Protein-coding gene in the species Homo sapiens

Receptor-type tyrosine-protein phosphatase-like N, also called "IA-2", is an enzyme that in humans is encoded by the PTPRN gene.

== Overview ==
The IA-2 protein encoded by PTPRN gene is a member of the protein tyrosine phosphatase (PTP) family and PTPRN subfamily. PTPs are known to be signaling molecules that regulate a variety of cellular processes including cell growth, differentiation, mitotic cycle, and oncogenic transformation. This PTP possesses an extracellular region, a single transmembrane region, and a single catalytic domain, and thus represents a receptor-type PTP. This PTP was found to be an autoantigen that is reactive with insulin-dependent diabetes mellitus (IDDM) patient sera, and thus may be a potential target of autoimmunity in diabetes mellitus.

=== Structure ===
IA-2 and IA-2b belong to family of protein tyrosine phosphatase-like (PTP) molecules. IA-2 is a transmembrane protein with 979 amino acids encoded by a gene on human chromosome 2q35. Similarly, IA-2b has 986 amino acids, and it is located on human chromosome 7q36. The IA-2 is synthesised as a pro-protein of 110 kDa which is then converted by post-translational modifications into a 130 kDa protein.

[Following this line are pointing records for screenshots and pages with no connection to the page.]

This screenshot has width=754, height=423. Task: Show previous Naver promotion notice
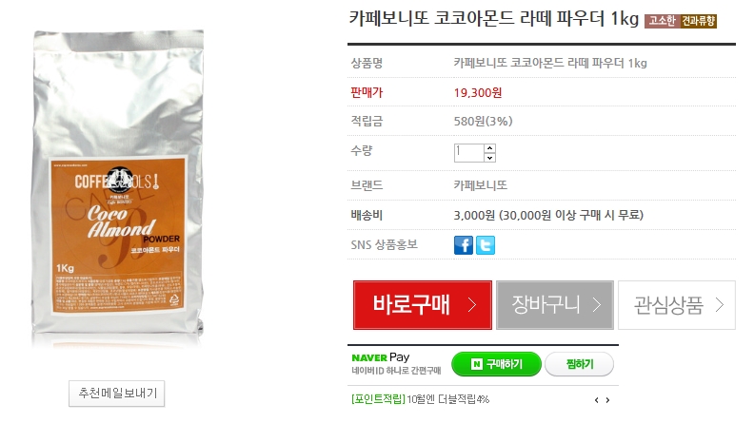596,400
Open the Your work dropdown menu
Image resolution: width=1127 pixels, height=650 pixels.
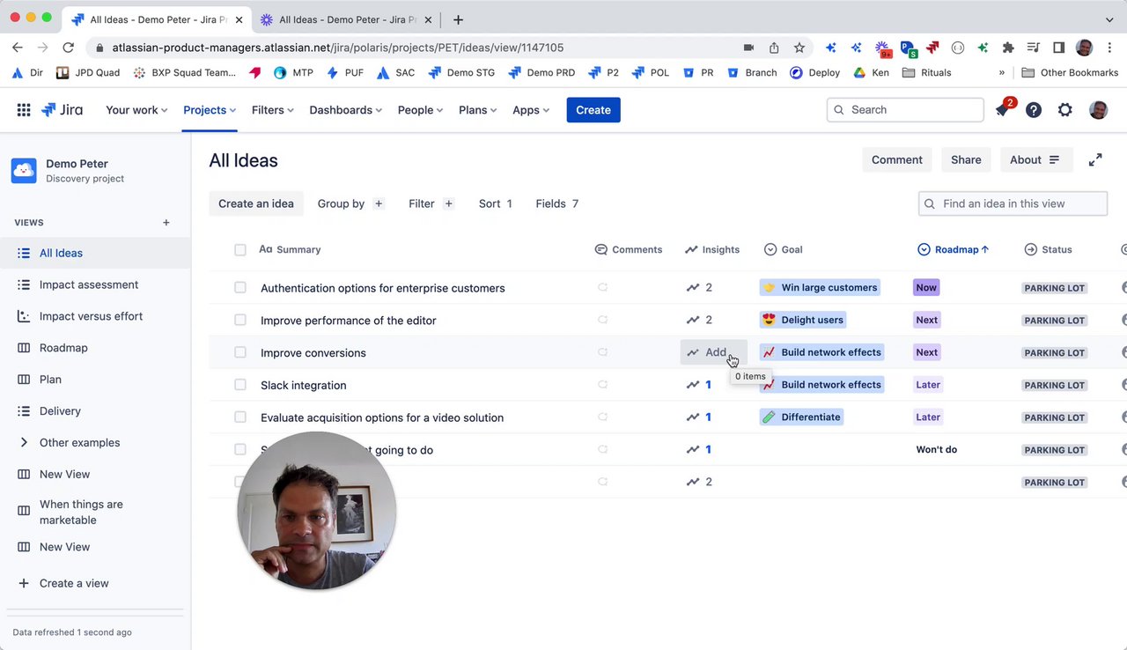point(136,110)
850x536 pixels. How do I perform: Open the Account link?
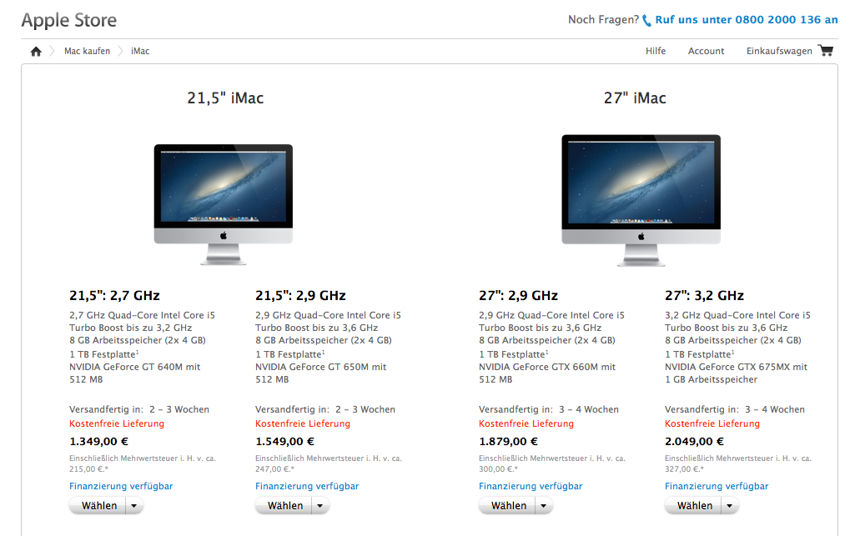[x=706, y=51]
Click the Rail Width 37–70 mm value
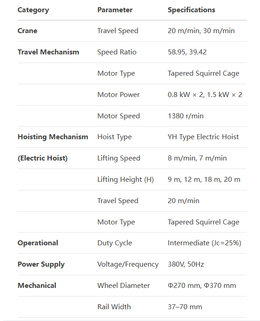 coord(185,306)
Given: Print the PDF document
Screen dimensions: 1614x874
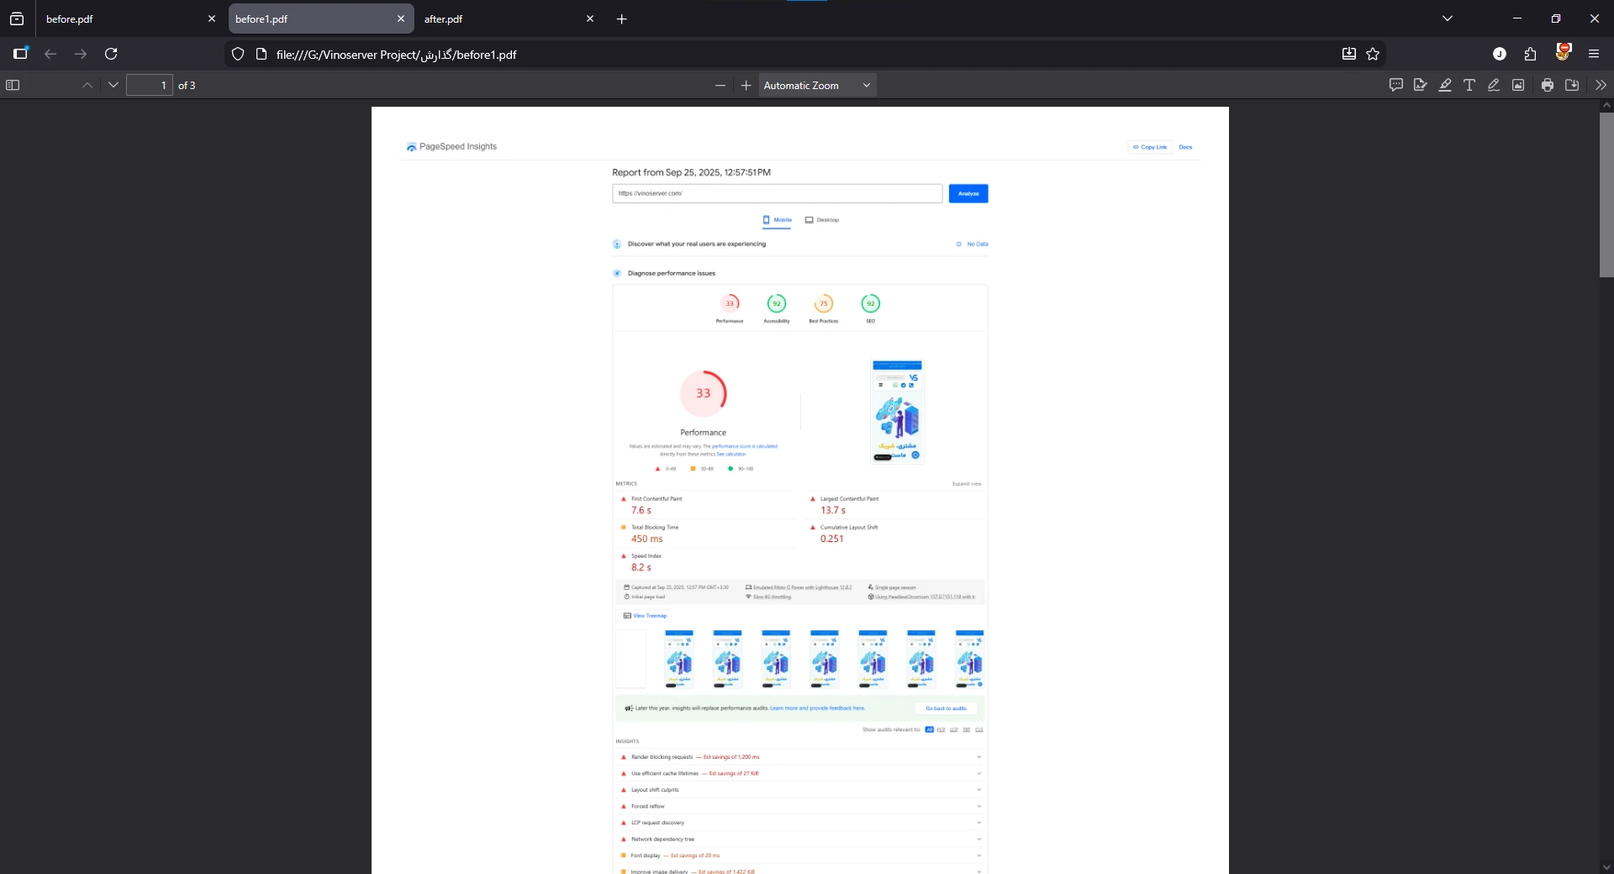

The IA-2 and IA-2b shares 74% identity within the intracellular domains, but only 27% in the extracellular domains.

The IA-2 protein is expressed mainly in cells of neuroendocrine origin, such as pancreatic islets and brain. The IA-2 protein is localised in the membrane of secretory granules of pancreatic β-cells.

=== Function ===
Even though the IA-2/b has a similar structure to other PTPs, there is a critical amino acid replacement at position 911 (Asp for Ala), which is required for enzymatic activity. These proteins thus fail to show enzymatic activity and their function remains unclear. They could play role in insulin secretory pathways, sorting out proteins or regulates other PTPs.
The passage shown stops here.